Women sit outside the Centro de Saude Urbano da Ponta-Gea, the second-biggest hospital in Beira, Mozambique. March 22, 2019. Jack Moore/The National
Women sit outside the Centro de Saude Urbano da Ponta-Gea, the second-biggest hospital in Beira, Mozambique. March 22, 2019. Jack Moore/The National

Before an average of 14 babies were born on the ward each day, according to Mr Meque, its 27-year-old director. No mothers can give birth here currently, he said.

Of even more pressing concern is the prospect of an epidemic caused by a lack of aid and access to medical care for hundreds of thousands displaced and affected by Idai. It is a situation that the United Nations has called a “race against time”.

“The cyclone was in some ways just the first step in this emergency,” said Charlie Yaxley, UNHCR’s global spokesperson for Africa. “We are now entering a second phase where there is just as high a risk to their lives and their wellbeing because of the difficulties of getting supplies to those in need.”

The flooded and destroyed maternity ward at the Centro de Saude Urbano da Ponta-Gea, the second-biggest hospital in Beira, Mozambique. March 22, 2019. Jack Moore / The National
The flooded and destroyed maternity ward at the Centro de Saude Urbano da Ponta-Gea, the second-biggest hospital in Beira, Mozambique. March 22, 2019. Jack Moore / The National

Five cases of cholera were announced in Mozambique on Wednesday, the first confirmed instances of the waterborne disease that can prove fatal if untreated. Thousands have been living for weeks now in flooded  areas without access to clean water.

More cases of cholera are expected, Mozambique’s National Director of Medical Assistance Ussene Isse said on Wednesday, as there have been 2,700 cases of acute watery diarrhoea, one symptom of the disease.
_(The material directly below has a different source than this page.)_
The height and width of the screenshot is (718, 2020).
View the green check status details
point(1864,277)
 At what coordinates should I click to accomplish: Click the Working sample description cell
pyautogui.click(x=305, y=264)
The Mozambican government has already set up a cholera treatment centre at Beira’s main hospital. There is no such facility at Ponta Gea, and diarrhea cases are increasing.

“Now, because of the cyclone, there’s no water, there’s no power, we have cases of diarrhea,” Mr Meque said. “It will be difficult but we need to decrease the cases of diarrhea.”

With Ponta Gea rendered inoperable, hospital staff are still calculating the cost of a new roof, laboratory, maternity ward and offices, as well as replacing medical equipment and buying additional medication. They also need new bedding, sheets and blankets for patients.

“We basically lost everything,” he said. “What makes me sad is we don’t have a place to take care of our patients.”

But, for the maternity ward’s young director, the work has only just begun.

“Everyone gets scared,” he said, “but sometimes you have to rid yourself of the fear, and don those overalls with which we took that oath.”